Mixed-Density Parameter

Stan model such as one below compiles and runs but it doesn’t produce the right density for the single parameter.


transformed data{
  vector[1000] x;
  for (i in 1:1000) {
    x[i] = normal_rng(0, 1);
  }
}
parameters{
  real y;
}
model {
  for (i in 1:1000) {
    if(x[i] > 0) {
      y ~ normal(10, 2);
    } else {
      y ~ gamma(3, 3);
    }
  }
}

Here is the density plot from Stan sampling.
Rplot.pdf (8.8 KB)

This is what is expected.
Rplot01.pdf (10.4 KB)

The problem seems to be that you specify that y only has one dimension (real y), thus when you run the the model with multiple iterations, you’ll get the sampling distribution of the singe value of y. The following code will replicate your undesired figure:

library(rstan)
options(mc.cores = parallel::detectCores())
rstan_options(auto_write = TRUE)
library(tidyverse)

mJeet <- stan_model("path_to_model/mJeet.stan")

fit <- sampling(mJeet,
                refresh = 1e5)

as.data.frame(fit, pars = "y") %>% 
  ggplot(aes(x = y)) + 
  geom_histogram(bins = 80)

undesired
By moving everything to the generating quantities block and correctly specifying the dimensions of y, you can obtain your desired distribution:


data {
  int N; // sample size
}

generated quantities{
  vector[N] x;
  vector[N] y;
  
  
for (i in 1:N) {
  x[i] = normal_rng(0,1);

    if(x[i] > 0) {
      y[i] = normal_rng(10,2);
    } else {
      y[i] = gamma_rng(3, 3);
    }
  }  
}

mDiscourse <- stan_model("path_to_model/mDiscourse.stan")

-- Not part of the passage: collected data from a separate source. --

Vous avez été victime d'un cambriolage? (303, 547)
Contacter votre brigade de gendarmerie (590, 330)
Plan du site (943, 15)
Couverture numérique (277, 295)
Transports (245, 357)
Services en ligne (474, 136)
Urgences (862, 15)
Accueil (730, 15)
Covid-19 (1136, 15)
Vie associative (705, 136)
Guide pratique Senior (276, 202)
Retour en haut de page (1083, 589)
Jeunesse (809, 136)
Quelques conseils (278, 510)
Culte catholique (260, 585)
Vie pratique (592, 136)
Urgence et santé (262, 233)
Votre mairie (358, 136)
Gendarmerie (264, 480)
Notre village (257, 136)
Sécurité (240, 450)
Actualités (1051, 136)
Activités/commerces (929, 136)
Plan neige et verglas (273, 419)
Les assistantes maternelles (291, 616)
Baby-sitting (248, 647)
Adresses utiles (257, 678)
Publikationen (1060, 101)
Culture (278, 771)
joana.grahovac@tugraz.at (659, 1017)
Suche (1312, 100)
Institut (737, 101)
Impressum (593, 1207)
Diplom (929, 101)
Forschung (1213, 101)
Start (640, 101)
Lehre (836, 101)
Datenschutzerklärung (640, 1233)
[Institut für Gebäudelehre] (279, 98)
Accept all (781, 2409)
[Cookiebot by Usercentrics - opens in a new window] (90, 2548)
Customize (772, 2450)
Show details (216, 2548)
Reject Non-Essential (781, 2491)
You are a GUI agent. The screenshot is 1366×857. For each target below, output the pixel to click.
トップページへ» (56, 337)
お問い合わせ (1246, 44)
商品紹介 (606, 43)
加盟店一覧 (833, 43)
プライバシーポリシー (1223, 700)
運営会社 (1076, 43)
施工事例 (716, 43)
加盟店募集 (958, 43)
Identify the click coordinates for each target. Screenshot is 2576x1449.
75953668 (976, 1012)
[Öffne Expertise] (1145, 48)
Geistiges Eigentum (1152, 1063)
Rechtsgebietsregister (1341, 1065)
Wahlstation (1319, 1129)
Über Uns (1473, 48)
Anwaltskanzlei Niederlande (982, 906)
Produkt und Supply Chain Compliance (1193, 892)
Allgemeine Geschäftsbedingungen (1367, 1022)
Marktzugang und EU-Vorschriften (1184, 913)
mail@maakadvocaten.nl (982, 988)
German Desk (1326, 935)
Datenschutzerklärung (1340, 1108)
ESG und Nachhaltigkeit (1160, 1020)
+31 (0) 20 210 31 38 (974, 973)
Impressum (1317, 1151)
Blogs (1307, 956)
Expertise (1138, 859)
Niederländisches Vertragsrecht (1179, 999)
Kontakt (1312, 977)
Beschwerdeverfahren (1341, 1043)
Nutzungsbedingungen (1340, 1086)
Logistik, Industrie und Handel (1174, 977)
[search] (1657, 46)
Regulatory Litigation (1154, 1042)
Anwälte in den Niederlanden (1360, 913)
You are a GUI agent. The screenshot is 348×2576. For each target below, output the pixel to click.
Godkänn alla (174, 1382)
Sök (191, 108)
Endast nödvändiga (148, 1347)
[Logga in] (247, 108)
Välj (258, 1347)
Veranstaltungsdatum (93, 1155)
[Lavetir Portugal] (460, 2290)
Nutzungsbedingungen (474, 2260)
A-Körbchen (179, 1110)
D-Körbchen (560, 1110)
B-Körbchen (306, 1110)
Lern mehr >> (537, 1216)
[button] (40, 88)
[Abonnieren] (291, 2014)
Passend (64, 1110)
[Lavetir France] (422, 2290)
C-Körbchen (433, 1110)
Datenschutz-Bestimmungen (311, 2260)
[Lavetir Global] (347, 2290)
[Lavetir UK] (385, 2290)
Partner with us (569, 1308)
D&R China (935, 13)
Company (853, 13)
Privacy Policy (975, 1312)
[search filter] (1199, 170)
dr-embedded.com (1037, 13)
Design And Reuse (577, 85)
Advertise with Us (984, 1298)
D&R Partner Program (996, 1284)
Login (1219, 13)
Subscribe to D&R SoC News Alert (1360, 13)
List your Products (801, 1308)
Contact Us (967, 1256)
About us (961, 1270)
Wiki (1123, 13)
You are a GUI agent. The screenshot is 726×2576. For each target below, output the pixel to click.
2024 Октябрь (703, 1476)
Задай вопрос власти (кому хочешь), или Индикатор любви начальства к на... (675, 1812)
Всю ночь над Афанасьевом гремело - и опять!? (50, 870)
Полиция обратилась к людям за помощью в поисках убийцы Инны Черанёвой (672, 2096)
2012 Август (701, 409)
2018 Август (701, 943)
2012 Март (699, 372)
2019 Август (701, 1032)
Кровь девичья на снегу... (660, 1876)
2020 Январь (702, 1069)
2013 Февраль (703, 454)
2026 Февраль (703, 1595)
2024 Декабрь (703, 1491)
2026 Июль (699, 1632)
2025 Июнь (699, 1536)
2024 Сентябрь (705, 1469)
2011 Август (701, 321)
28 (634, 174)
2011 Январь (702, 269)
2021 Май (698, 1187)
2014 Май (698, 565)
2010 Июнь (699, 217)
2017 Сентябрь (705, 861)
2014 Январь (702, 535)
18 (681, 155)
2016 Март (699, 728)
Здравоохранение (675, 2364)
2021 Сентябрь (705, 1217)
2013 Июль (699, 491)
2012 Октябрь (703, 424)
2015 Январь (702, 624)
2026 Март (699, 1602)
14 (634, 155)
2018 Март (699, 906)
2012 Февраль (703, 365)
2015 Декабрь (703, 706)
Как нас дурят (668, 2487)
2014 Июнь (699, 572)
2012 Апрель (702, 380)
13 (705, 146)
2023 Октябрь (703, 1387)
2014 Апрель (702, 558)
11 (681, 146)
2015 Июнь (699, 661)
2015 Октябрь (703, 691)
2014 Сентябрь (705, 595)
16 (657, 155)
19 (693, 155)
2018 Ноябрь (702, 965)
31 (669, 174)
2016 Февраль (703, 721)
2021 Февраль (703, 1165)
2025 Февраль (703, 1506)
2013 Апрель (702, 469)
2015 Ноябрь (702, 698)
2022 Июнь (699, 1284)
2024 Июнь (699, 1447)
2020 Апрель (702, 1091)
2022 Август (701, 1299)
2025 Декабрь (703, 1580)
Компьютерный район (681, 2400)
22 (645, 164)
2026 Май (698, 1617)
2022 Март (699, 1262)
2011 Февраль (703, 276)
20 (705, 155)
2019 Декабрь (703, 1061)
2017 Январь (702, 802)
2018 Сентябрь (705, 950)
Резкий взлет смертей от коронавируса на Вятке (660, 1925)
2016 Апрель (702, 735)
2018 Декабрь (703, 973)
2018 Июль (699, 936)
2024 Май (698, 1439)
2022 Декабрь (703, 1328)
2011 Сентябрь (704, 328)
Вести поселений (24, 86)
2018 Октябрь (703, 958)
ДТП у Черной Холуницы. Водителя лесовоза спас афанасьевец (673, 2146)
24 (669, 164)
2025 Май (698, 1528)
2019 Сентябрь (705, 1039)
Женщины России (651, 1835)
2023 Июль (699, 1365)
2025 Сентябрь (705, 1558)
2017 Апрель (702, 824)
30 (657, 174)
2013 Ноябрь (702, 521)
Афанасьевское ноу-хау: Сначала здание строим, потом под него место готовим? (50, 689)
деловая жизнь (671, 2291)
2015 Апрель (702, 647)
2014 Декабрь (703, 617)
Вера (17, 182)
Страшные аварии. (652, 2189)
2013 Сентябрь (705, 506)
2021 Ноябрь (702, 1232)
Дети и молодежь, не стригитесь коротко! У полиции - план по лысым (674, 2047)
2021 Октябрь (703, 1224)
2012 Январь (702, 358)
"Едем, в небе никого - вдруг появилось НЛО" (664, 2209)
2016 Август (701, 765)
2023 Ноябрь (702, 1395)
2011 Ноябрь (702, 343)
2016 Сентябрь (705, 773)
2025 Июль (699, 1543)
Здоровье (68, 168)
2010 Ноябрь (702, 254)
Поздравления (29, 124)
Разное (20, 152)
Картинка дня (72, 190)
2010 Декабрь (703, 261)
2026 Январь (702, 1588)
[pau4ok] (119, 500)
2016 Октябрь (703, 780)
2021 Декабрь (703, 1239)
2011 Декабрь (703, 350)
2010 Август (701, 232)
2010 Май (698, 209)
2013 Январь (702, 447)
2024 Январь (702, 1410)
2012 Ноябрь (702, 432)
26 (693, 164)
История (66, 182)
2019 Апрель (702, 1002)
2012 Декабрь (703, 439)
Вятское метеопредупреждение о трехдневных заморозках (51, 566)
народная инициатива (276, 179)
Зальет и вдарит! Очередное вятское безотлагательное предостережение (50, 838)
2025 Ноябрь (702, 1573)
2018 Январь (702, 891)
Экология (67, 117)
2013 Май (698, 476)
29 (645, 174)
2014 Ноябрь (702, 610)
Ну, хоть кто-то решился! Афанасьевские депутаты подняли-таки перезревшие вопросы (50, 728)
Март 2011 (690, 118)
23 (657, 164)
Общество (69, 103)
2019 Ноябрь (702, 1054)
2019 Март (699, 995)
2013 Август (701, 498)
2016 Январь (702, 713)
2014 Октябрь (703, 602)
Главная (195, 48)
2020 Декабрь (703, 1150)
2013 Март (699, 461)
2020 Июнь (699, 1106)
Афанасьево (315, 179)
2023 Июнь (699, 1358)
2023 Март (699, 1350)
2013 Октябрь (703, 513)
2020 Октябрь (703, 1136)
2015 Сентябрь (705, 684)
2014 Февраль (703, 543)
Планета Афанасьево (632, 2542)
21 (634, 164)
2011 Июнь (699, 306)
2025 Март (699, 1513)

fit <- sampling(mDiscourse,
                data = list(N = 1e3), 
                iter = 1,
                chains= 1,
                algorithm = "Fixed_param")

as.data.frame(fit, pars = "y") %>% 
  gather %>% 
  ggplot(aes(x = value)) + 
  geom_histogram(bins = 80)

1 Like

The question of being able to estimate a parameter with a mixture density is quite different from generate mixed-density data. Your code is doing the latter.

Sorry for the misunderstanding then… If you want to estimate y then you need to change two things in your model:

  • declare the parameter dimensions and set it to be higher then 0: real<lower = 0> y;

  • add to index on both y’s on the for loop in the model block.

data{
int N;
}

transformed data{
  vector[N] x;
  for (i in 1:N) {
    x[i] = normal_rng(0, 1);
  }
}
parameters{
  real<lower =0> y[N];
}
model {
  for (i in 1:N) {
    if(x[i] > 0) {
      y[i] ~ normal(10, 2);
    } else {
      y[i] ~ gamma(3, 3);
    }
  }
}

After fitting the model and looking at one of the sampled data sets, everything seems to in order.


dstan <- list(N=1e3)

fitJeet <- sampling(mJeet_fix, 
                    data = dstan, 
                    chain = 1)

dpred <- as.matrix(fitJeet, pars = "y") %>% 
 t() %>% as.data.frame()

colnames(dpred) <- 1:dstan$N

dpred %>% gather(rep, value, 1:dstan$N) %>%
  filter(rep == 1) %>% 
  ggplot(aes(x=value)) +
  geom_histogram(bins = 100)

desired

Not quite there yet. The above histogram isn’t the posterior density of single parameter.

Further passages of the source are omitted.